# Material supplied:
------------------------------------------------
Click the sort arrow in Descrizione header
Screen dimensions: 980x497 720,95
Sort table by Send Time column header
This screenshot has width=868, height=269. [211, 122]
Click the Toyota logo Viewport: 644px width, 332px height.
------------------------------------------------
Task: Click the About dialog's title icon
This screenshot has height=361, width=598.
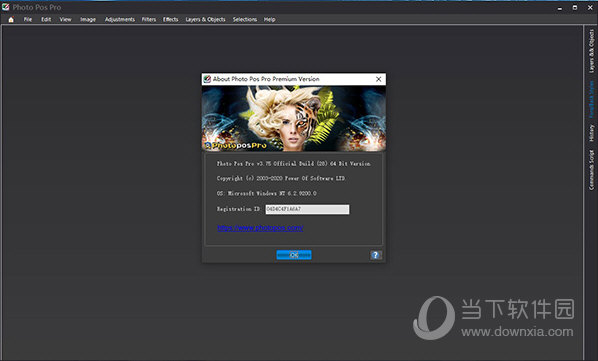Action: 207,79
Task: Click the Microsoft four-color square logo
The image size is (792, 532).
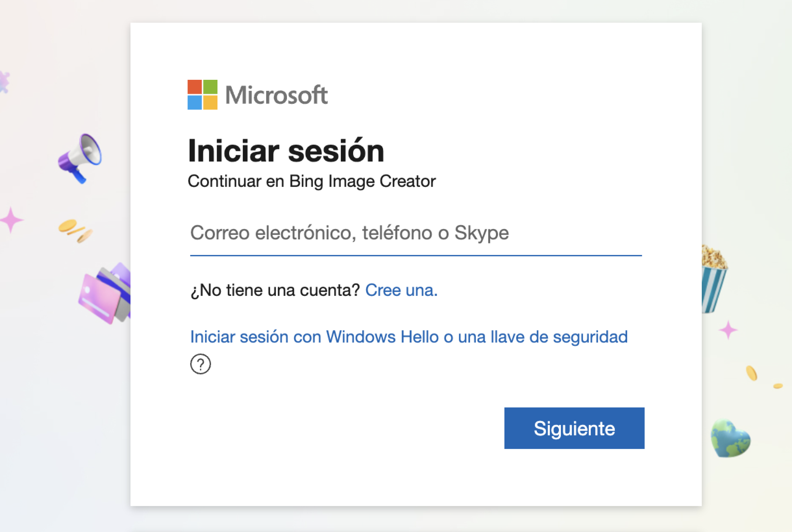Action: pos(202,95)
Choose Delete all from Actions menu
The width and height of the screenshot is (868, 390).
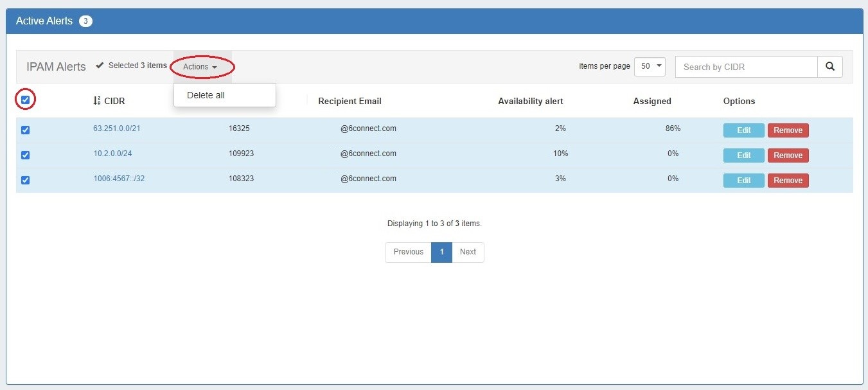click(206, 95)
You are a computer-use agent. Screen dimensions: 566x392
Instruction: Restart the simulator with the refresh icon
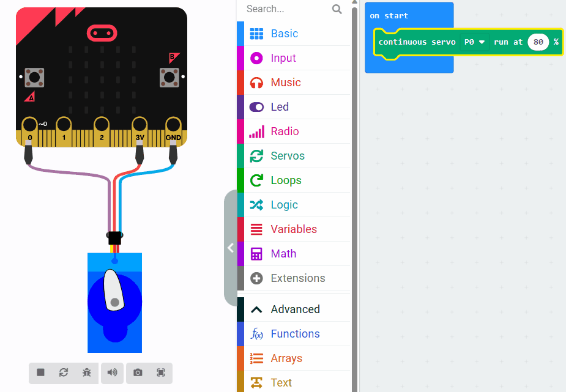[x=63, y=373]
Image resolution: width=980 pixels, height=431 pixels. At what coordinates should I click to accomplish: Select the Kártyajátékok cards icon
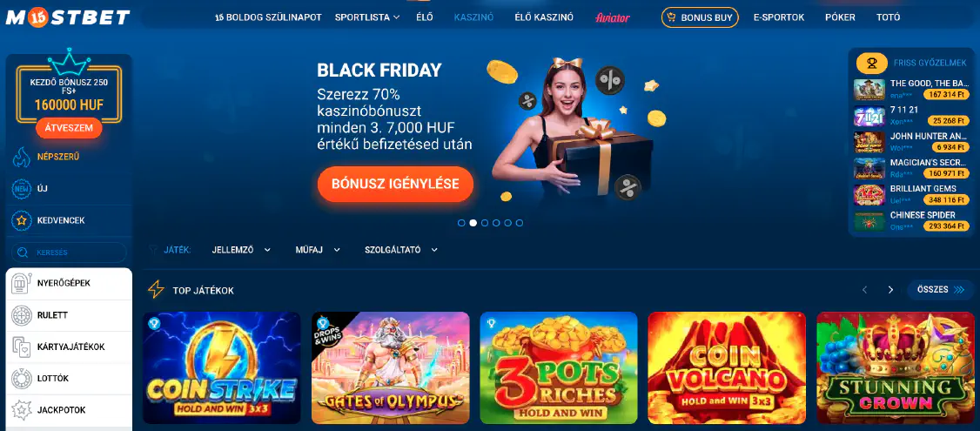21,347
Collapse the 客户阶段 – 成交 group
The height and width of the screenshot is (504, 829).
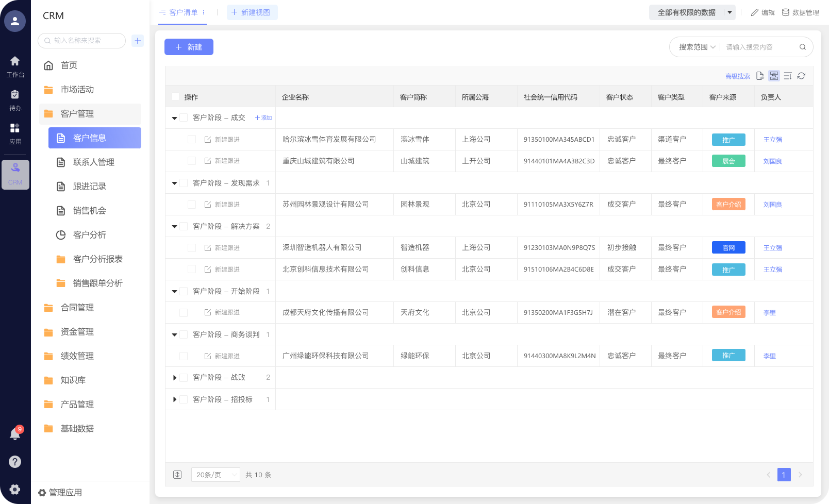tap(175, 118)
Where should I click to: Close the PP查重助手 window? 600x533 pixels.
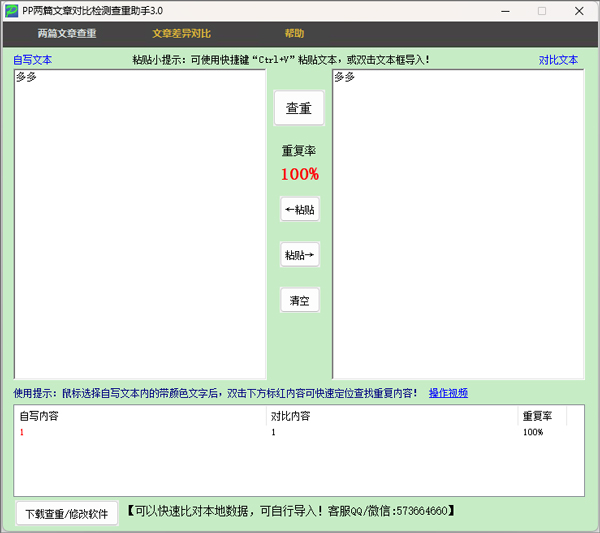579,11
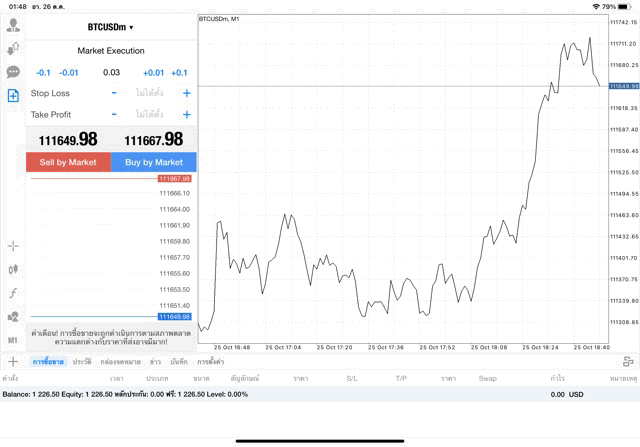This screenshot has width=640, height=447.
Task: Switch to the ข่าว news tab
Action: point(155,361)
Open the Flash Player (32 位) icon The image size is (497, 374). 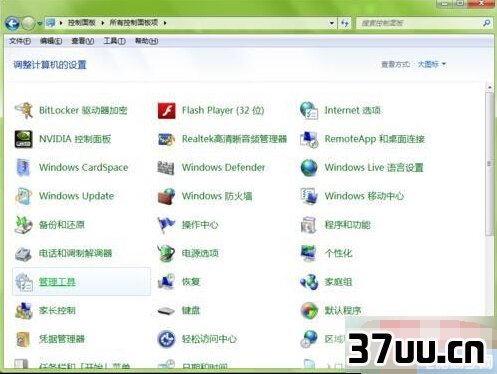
------------------------------------------------
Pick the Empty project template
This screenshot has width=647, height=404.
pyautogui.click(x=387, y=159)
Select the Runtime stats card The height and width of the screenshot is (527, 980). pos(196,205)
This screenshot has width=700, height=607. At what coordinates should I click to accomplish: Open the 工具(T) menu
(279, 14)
------------------------------------------------
# Activity:
From the line containing "Click the sort arrow in Descrizione header" down to the line containing "Click the Toyota" in the material above, reproduce every line exactly, including the two end lines.

# Written solution:
Click the sort arrow in Descrizione header
Screen dimensions: 980x497 720,95
Sort table by Send Time column header
This screenshot has width=868, height=269. [211, 122]
Click the Toyota logo Viewport: 644px width, 332px height.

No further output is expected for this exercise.